From a technical perspective, the department experienced two problems that affected hospital payment rates. First, the databases used by DMAS caused some patient claims to be inappropriately categorized. The result of this problem is that the severity of some cases was underestimated, and hospitals received an underpayment for those cases. DMAS is working to correct this problem, which JLARC staff estimate could cost a minimum of $11.4 million to resolve.

Second, when setting the payment rates for FY 1999, DMAS used a method for estimating hospital costs that was later determined to have lowered payment rates to hospitals. The General Assembly appropriated $12 million in FY 2000 to compensate hospitals for the revenues lost as a result of this problem.

There is also some disagreement about DMAS' tentative plans to recapture savings from hospital payment rates that were paid in FY 1997 and FY 1998. The regulations that provide DMAS with the authority to capture savings from hospitals based on changes in the length of time that Medicaid recipients received inpatient care were passed in FY 1996. Nonetheless, the methodology used by the department to determine the amount of savings that can be attributed to those changes and recaptured by DMAS falls considerably short of the burden of proof required by the regulations. Therefore, any payment reductions for lengths of stay savings appear unjustified.

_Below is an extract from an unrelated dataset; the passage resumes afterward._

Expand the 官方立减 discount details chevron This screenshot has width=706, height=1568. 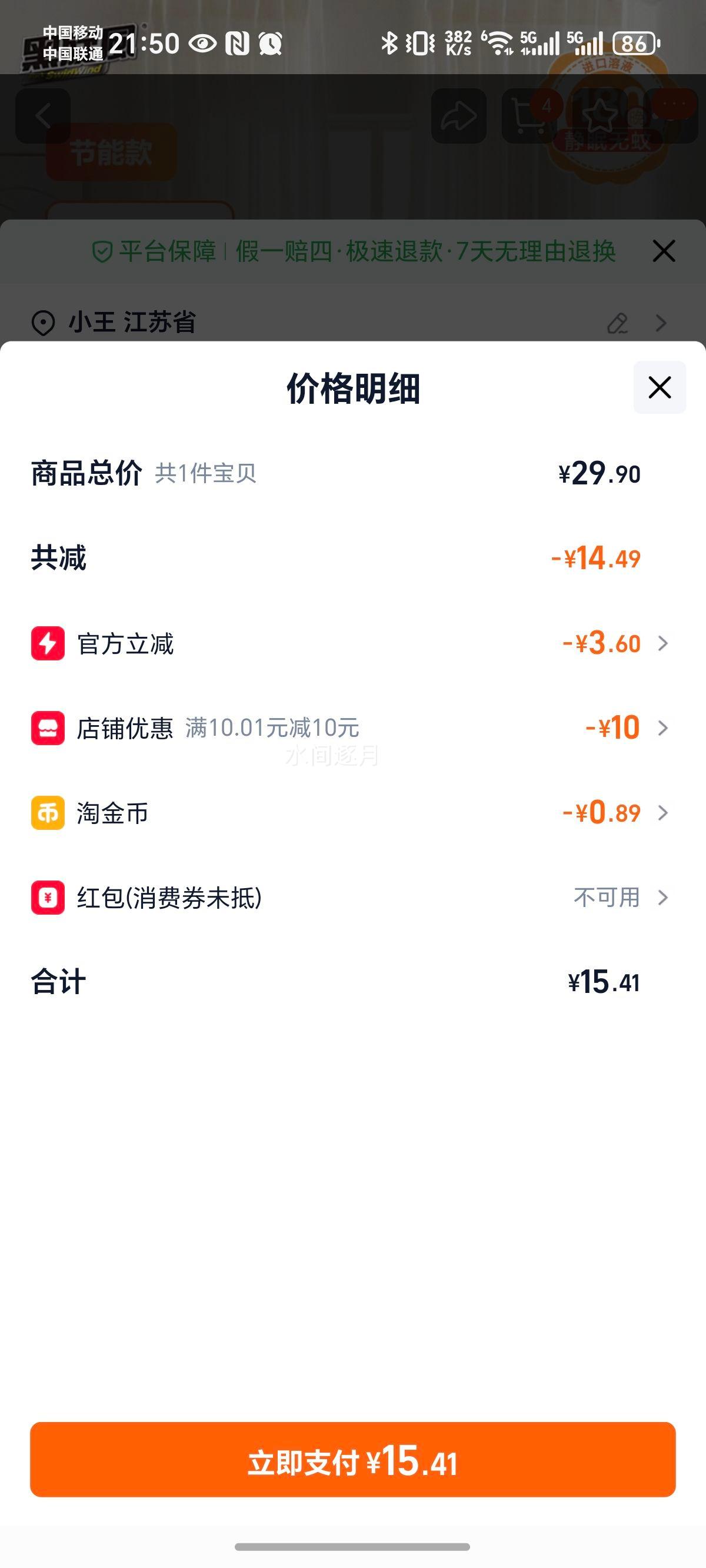point(663,643)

DMAS Adjustment Factor that Lowers Payment Rates Is a Concern

Based on the findings of this review, legitimate questions can be raised about the State's policy of lowering payment rates for Medicaid-financed inpatient hospital care through the use of an adjustment factor. Since 1996, hospitals in Virginia have reduced the length of time that Medicaid recipients are hospitalized. Over a five-year period from 1993 to 1998, hospitals have limited the average annual growth rate in the real cost of care for these patients to less than two percent, after adjustments for patient days and patient mix.

Despite these trends, the rates for private hospitals have been adjusted downward in each year since FY 1998 based on an agreement established with the hospital industry (compare bottom two lines of graph in figure on page III). This contributes to the fact that Virginia's payment levels to hospitals for inpatient care are low relative to other states that operate a DRG system. Currently of the 22 states that use a DRG system, Virginia is one of only two states that imposes additional rate reductions through an adjustment factor. Nine of the states that do not use such a factor have no policy requiring that the payment system be periodically rebased. This may result in lower payments over time.

Although the regulations providing for the use of a rate adjustment factor were promulgated without objections from the hospital industry in 1997, it is now very clear that the industry is opposed to the continued use of this policy. As would be expected, if the use of an adjustment factor were eliminated, the General Assembly would face a considerable increase in the cost of the State's program for Medicaid inpatient hospital care. For example, based on the APDRG rates that were established by DMAS for FY 2001, eliminating the adjustment factor could raise the cost of inpatient care by an additional $48 million in payments to private hospitals. Approximately one-half of this amount would have to be paid through State general fund dollars.

Recommendation (1). The Department of Medical Assistance Services should better define the role of the Medicaid Payment Policy Advisory Council.

Recommendation (2). The Department of Medical Assistance Services should refrain from reducing the payment rates in effect in FY 1997 and FY 1998 based on changes in the length of stay for Medicaid recipients of inpatient care.

Recommendation (3). Prior to February 1, 2001, the Department of Medical Assistance Services should submit a plan to the House Appropriation and Senate Finance Committees outlining a strategy to phase out the rate adjustment factor by FY 2003.